By 苏剑林 | October 18, 2022
For many readers, the generative diffusion model may be the first model they have encountered that applies so many mathematical tools to deep learning. In this series of articles, we have demonstrated the profound connections between diffusion models and mathematical analysis, probability and statistics, ordinary differential equations (ODEs), stochastic differential equations (SDEs), and even partial differential equations (PDEs). It can be said that even students doing pure theoretical research in mathematical physics equations are likely to find a use for their skills within diffusion models.

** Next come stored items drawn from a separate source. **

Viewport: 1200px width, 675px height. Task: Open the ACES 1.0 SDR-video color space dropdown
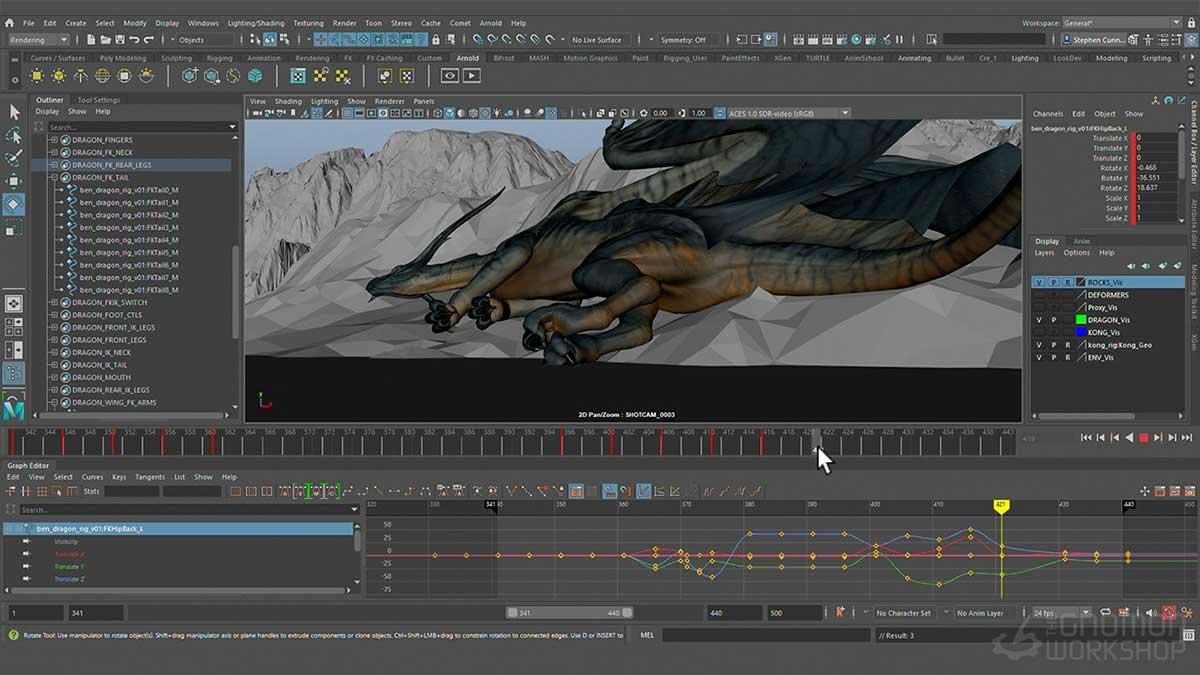(845, 112)
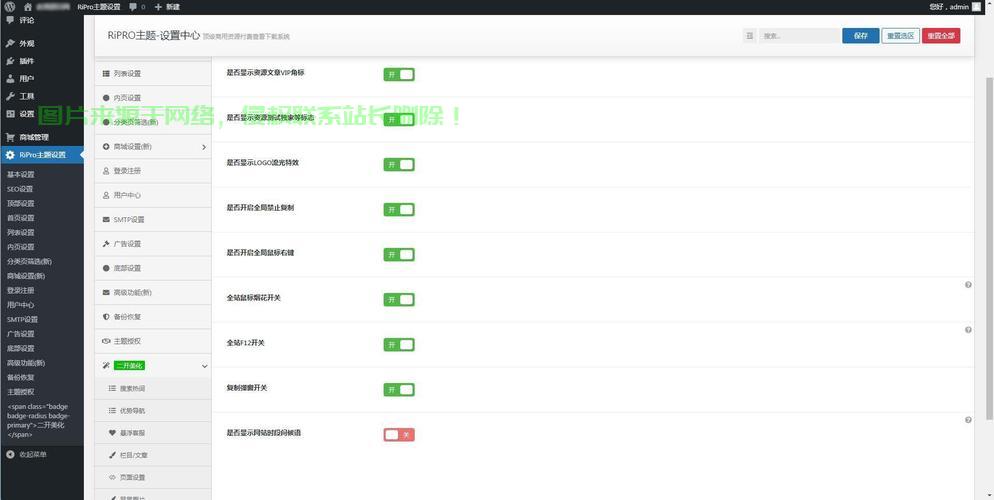The height and width of the screenshot is (500, 994).
Task: Click the admin avatar at top right
Action: click(977, 6)
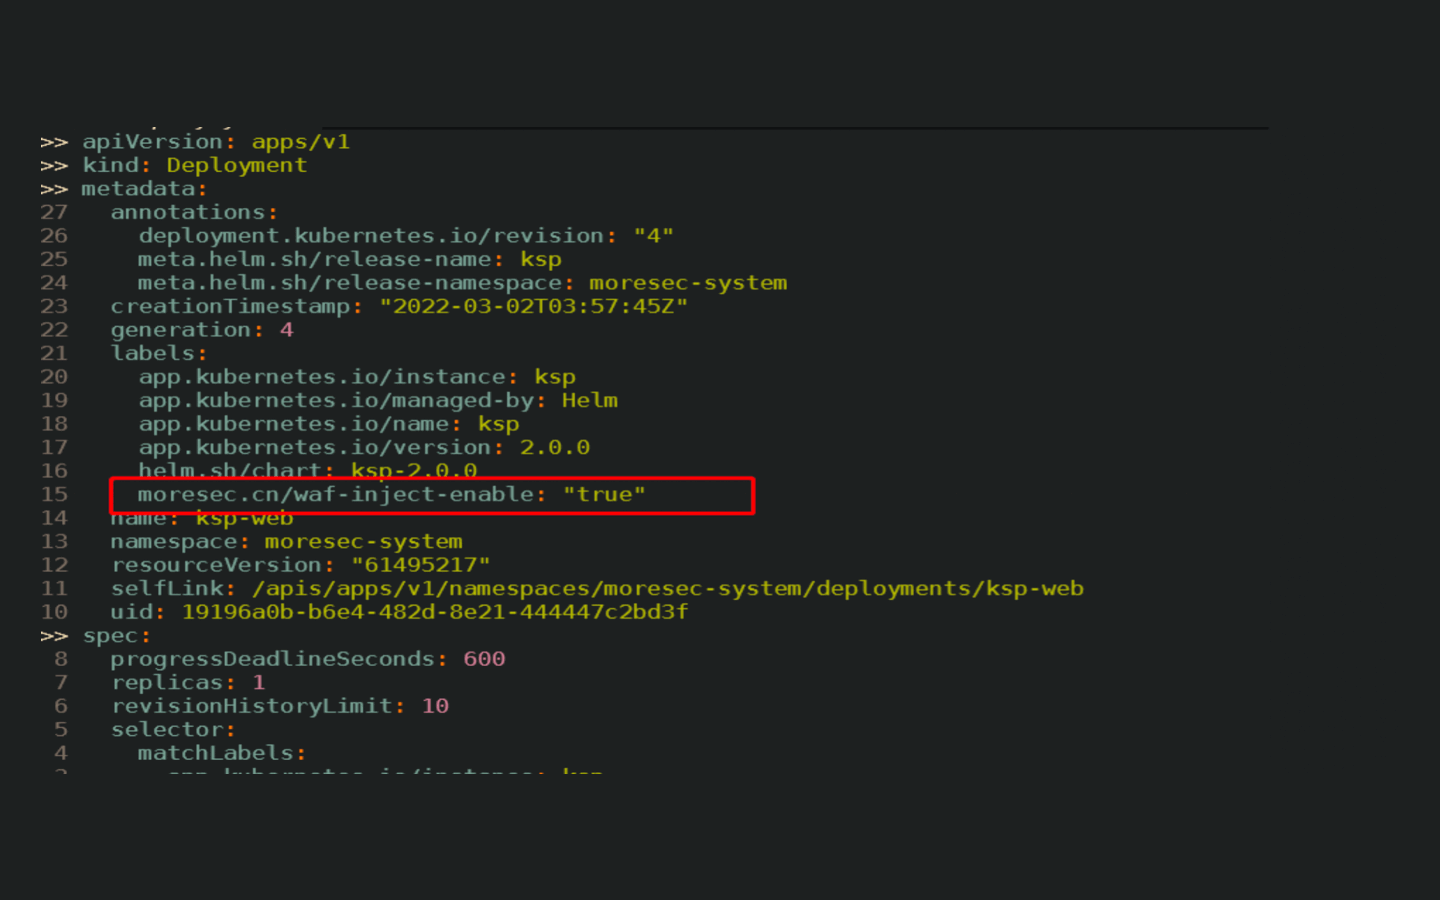This screenshot has height=900, width=1440.
Task: Select the selfLink deployment path
Action: click(667, 589)

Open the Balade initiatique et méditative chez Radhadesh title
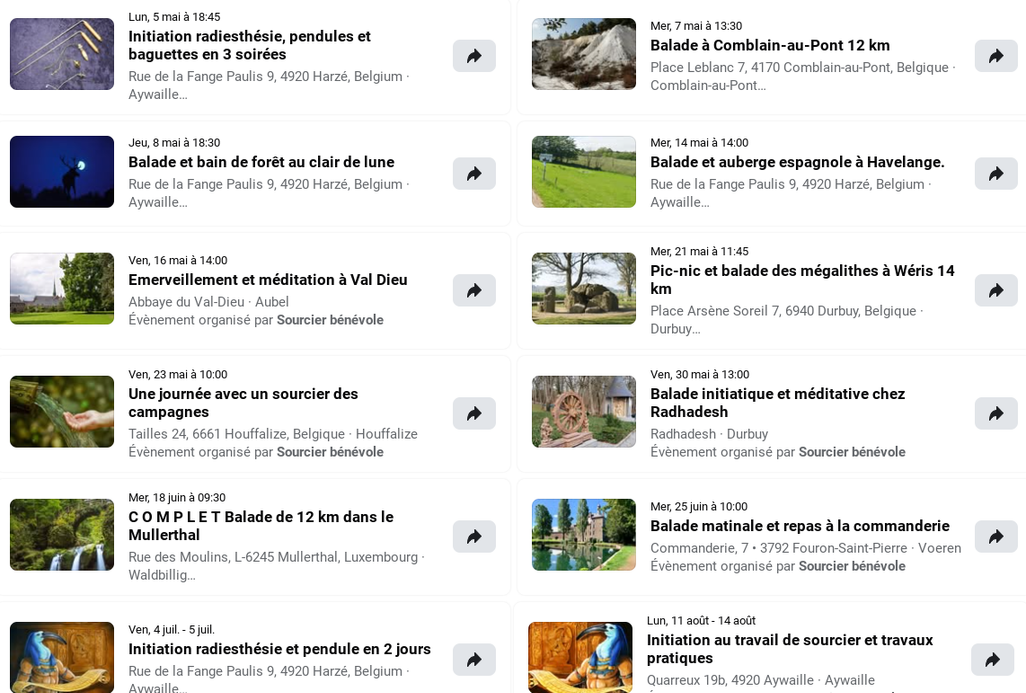tap(777, 402)
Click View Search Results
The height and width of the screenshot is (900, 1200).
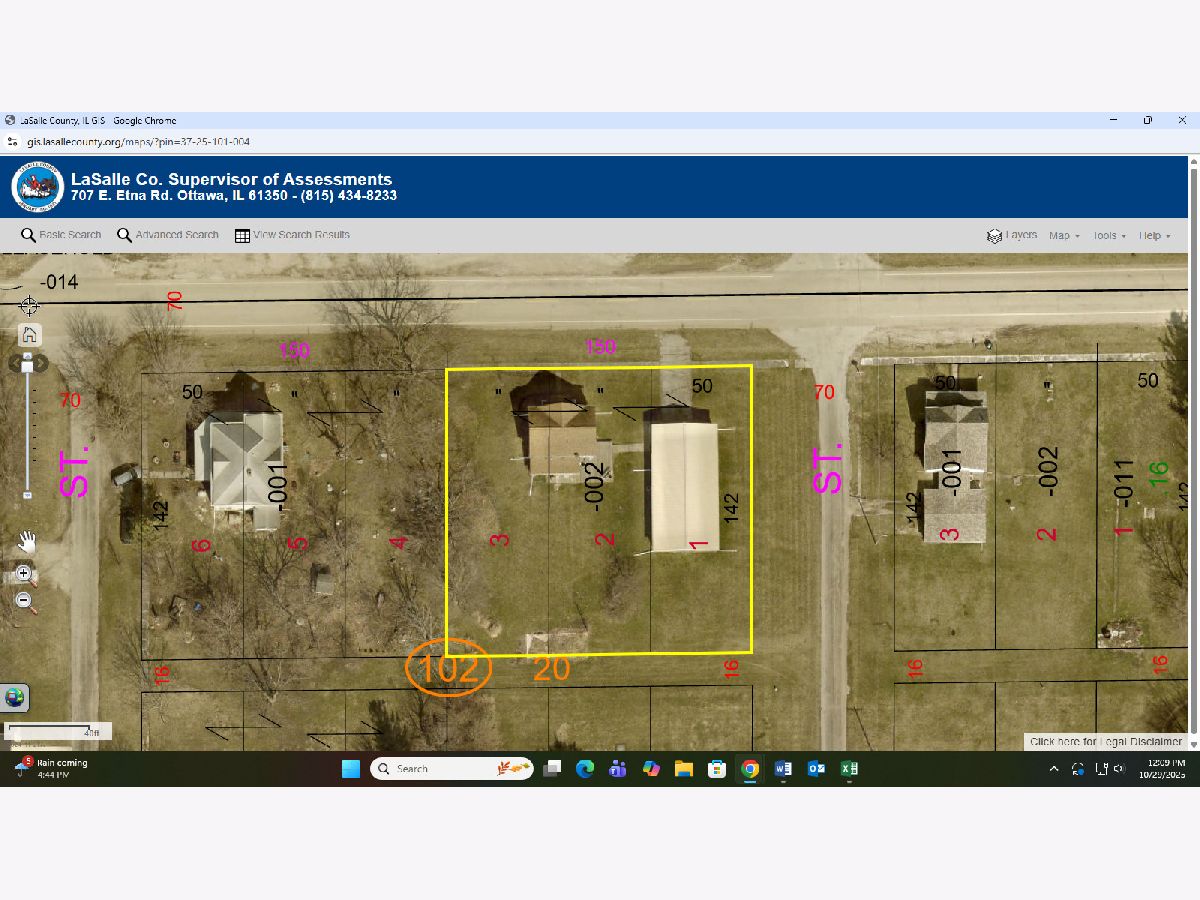click(292, 235)
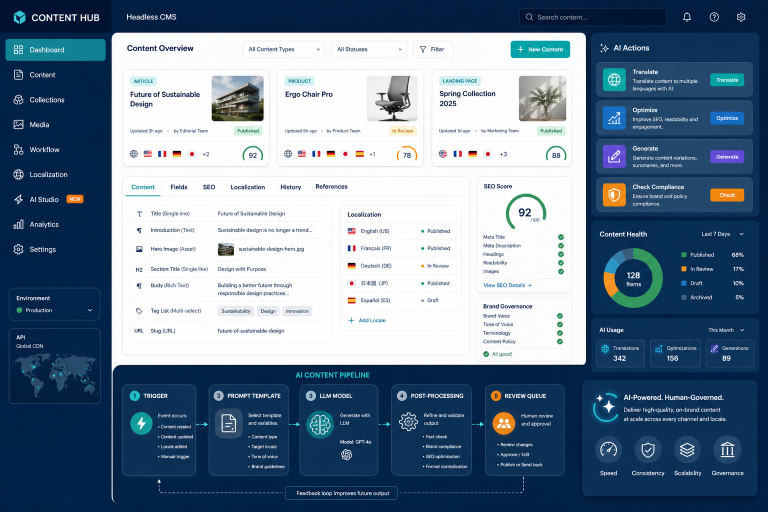This screenshot has width=768, height=512.
Task: Open the View SEO Details link
Action: coord(507,285)
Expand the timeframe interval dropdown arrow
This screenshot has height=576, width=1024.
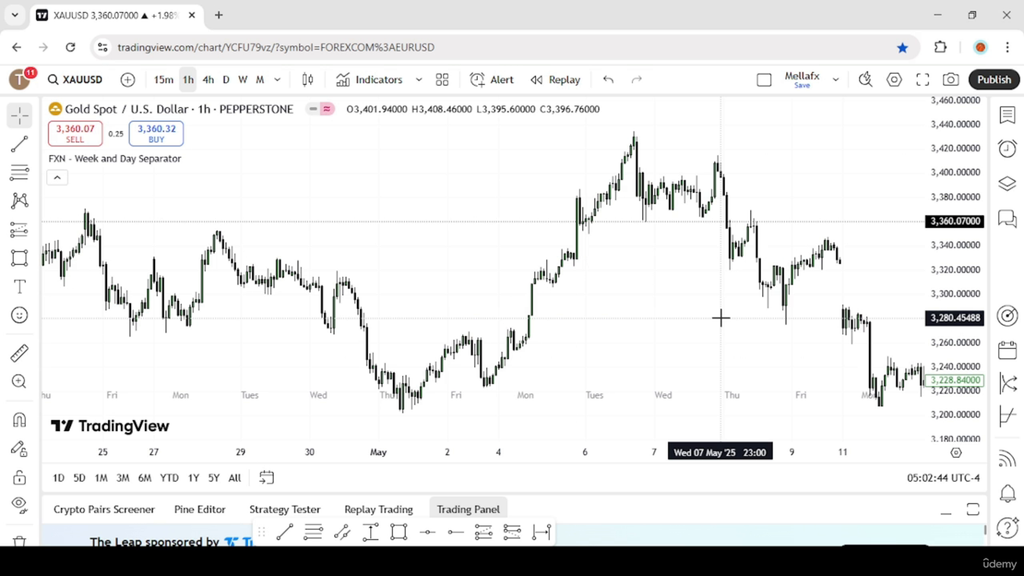pos(278,80)
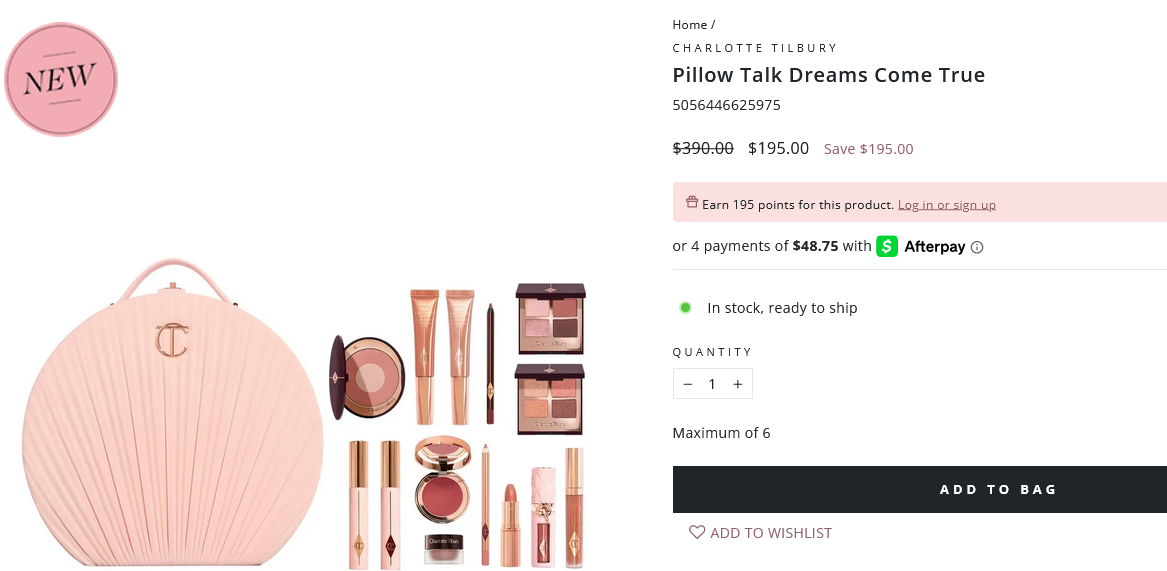Click the pink NEW badge
1167x571 pixels.
point(61,79)
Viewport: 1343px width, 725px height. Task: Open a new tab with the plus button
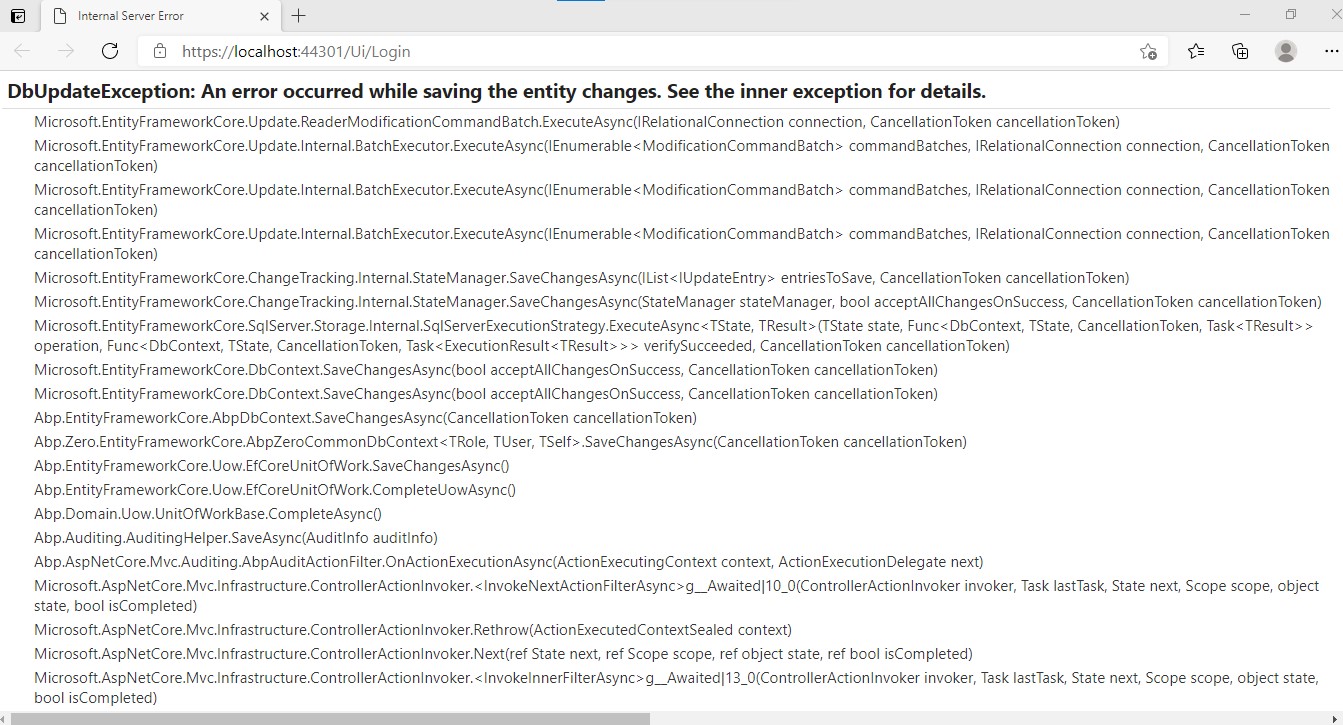(x=298, y=15)
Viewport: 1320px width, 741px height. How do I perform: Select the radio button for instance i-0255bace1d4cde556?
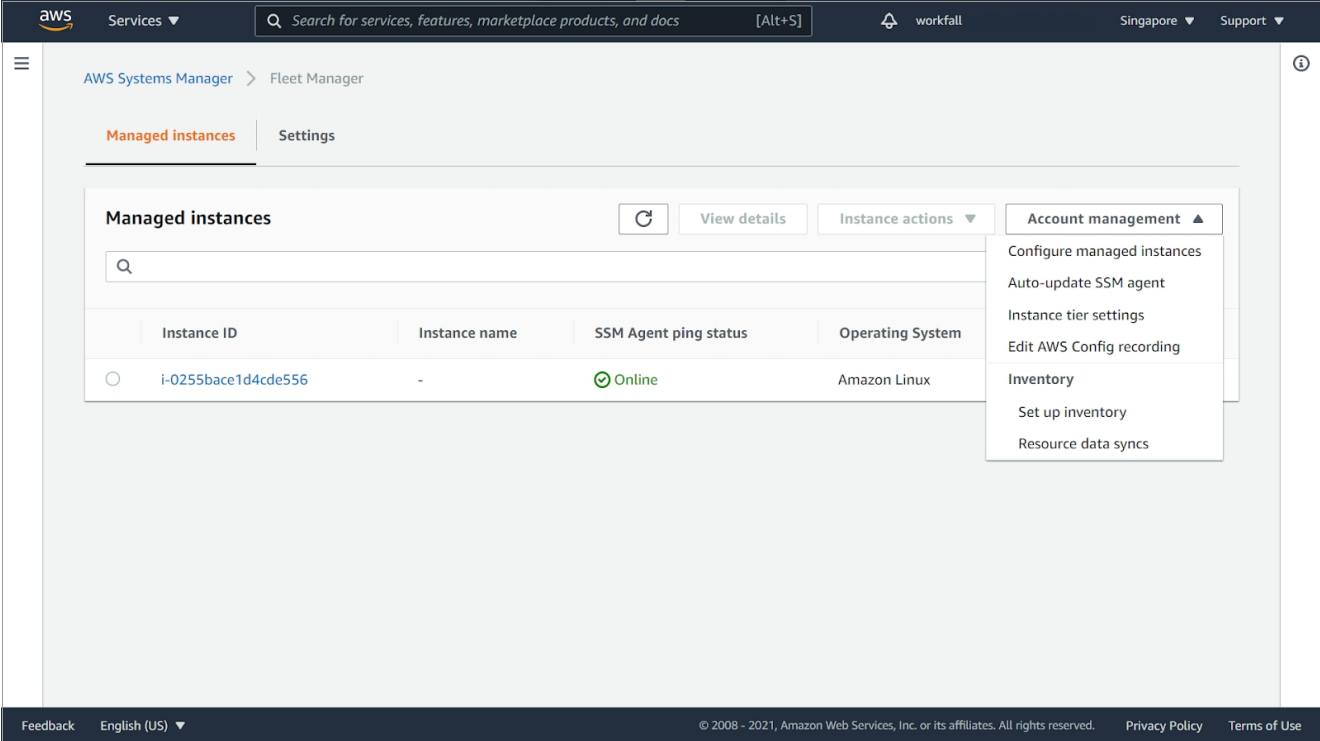(113, 379)
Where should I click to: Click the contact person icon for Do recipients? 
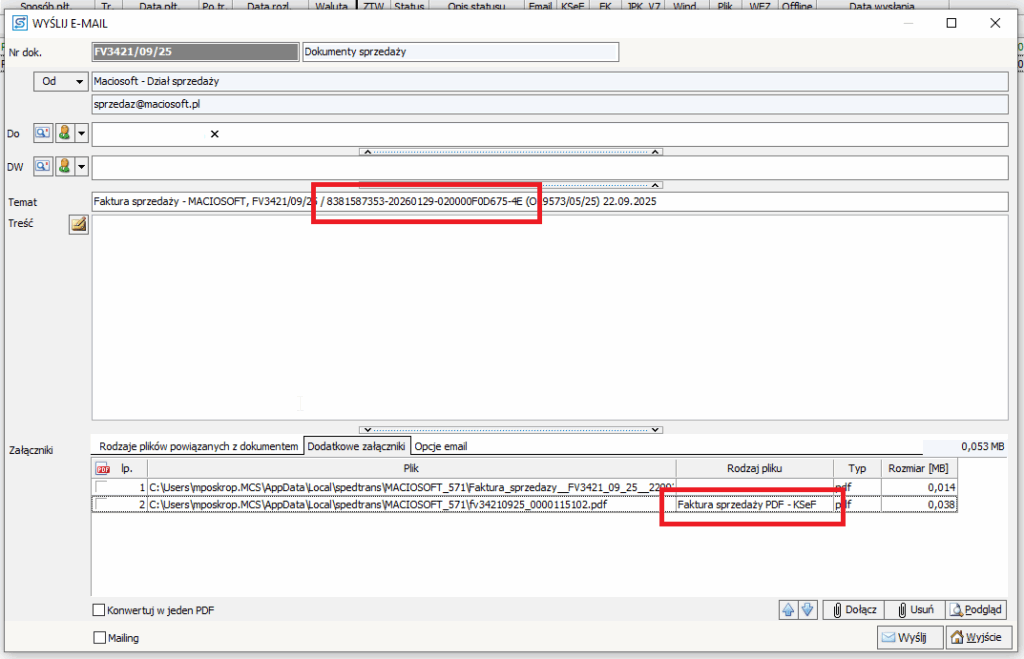(x=64, y=133)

In this article, we introduce another diffusion model that also has deep connections with mathematical physics—an ODE-based diffusion model inspired by the "Law of Universal Gravitation," from the paper "Poisson Flow Generative Models" (abbreviated as PFGM). It provides an entirely new perspective on constructing ODE-based diffusion models.
Universal Gravitation
In middle school, we learned the Law of Universal Gravitation, which is roughly described as:
The gravitational force between two point masses is proportional to the product of their masses and inversely proportional to the square of the distance between them.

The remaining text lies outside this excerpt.